Saturday 16 April 2016

The 5:30 show, Backstage Room, Melbourne Town Hall, Melbourne Comedy Festival 2016

A short guide to Canberra Comedy's contribution to the Melbouren International Comedy FEstival. About 9 years ago or so, a mob calling themselves "Capital Punishment" sent some of the better emerging Canberra acts down for a run-of-the-festival show. It gave a few of the performers exposure, it got the word out, and ... eventually it spun off a little brother, as a couple of the younger comedians started their own thing at an earlier timeslot - originally called "Irresponsible" and now calling itself "The 5:30 show" (the show with the easiest-to-remember timeslot). Capital Punishment has gone away this year so it's just the 5:30-ers flying solo, and on a Thursday night, they were flying pretty well.

MCing the show is one of the original quartet, Shaheed Sharify. He has a pleasant if slightly abashed way of working the crowd and gentle wit that sets up and links the show well.

Canberra Comedy-Scene regulars Andrew and Danny Bensley deliver separate sets that are reasonably similar in style - one's a little bit more hipster, one's a little bit more talking about possums, and it's utterly my fault that I can't remember which Bensley is which, but they're both good value.

Sean Morgan delivers an eccentric line in poetry that gives him a cleverly differentiated pace to the rest of the night, and scores pretty much every laugh going.

Raw entrant James McMahon manages to score laughs mostly by pure attitude.
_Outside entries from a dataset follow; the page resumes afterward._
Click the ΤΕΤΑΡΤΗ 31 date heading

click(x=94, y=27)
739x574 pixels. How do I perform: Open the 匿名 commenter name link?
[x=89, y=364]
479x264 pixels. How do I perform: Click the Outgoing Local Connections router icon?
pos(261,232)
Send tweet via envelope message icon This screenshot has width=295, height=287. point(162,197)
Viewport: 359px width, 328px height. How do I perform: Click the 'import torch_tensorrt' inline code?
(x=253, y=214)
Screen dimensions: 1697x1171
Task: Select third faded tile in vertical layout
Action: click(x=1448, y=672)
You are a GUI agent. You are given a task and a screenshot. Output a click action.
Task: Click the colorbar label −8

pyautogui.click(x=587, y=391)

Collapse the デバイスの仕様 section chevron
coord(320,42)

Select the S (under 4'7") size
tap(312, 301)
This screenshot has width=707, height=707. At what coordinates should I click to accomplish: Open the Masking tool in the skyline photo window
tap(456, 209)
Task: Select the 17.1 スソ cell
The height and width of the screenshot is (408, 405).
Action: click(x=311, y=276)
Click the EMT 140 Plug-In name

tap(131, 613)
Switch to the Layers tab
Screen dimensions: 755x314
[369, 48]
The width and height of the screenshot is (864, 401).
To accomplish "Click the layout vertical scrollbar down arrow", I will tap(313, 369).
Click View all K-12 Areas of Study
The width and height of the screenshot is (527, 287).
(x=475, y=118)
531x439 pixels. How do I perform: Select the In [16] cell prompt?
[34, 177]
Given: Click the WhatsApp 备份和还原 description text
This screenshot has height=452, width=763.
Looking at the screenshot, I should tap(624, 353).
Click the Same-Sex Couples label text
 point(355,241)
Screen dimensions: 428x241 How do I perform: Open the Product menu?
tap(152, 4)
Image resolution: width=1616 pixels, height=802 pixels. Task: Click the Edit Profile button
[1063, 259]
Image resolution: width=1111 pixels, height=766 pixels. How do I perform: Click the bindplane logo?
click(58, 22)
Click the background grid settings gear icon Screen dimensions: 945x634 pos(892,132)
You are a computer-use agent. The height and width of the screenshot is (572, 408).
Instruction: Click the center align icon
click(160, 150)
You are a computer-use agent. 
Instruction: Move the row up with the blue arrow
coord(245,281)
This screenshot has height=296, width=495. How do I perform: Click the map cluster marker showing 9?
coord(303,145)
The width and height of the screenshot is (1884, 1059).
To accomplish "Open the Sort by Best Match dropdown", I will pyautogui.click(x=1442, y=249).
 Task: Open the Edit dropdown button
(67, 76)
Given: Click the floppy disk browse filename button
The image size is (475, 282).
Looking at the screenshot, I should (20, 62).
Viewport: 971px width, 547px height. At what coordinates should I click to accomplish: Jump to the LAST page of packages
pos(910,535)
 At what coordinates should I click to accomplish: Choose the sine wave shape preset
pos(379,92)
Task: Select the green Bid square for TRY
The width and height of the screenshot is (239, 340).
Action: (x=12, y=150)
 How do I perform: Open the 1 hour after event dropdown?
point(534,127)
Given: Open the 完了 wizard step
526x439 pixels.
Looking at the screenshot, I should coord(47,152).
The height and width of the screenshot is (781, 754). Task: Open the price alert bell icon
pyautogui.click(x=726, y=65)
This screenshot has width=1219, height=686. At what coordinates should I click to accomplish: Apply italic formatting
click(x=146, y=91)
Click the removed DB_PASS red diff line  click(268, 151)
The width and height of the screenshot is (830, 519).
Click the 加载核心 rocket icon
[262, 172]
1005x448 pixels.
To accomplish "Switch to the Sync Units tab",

His jokes even work when he calls an audience member up and gets them to tell them for him. He's got a strong sense of controlling the room and the pace at which he wants to go and should go far with this kinda skill.

HArris Stuckey winds up the night, the other veteran of "Irresponsible". His ability to turn a pause is lengendary, and he's able to go relatively dark while still remaining appealing and carrying the audience along with him. If he does start to go overly meta at some spots, it's still surrounded by a lot of meat-and-potato joke-style-jokes.

Conveniently timed, located and entertainingly put together, "The 5:30 show" is a quality showcase for some emerging performers who are definately deserving of future attention.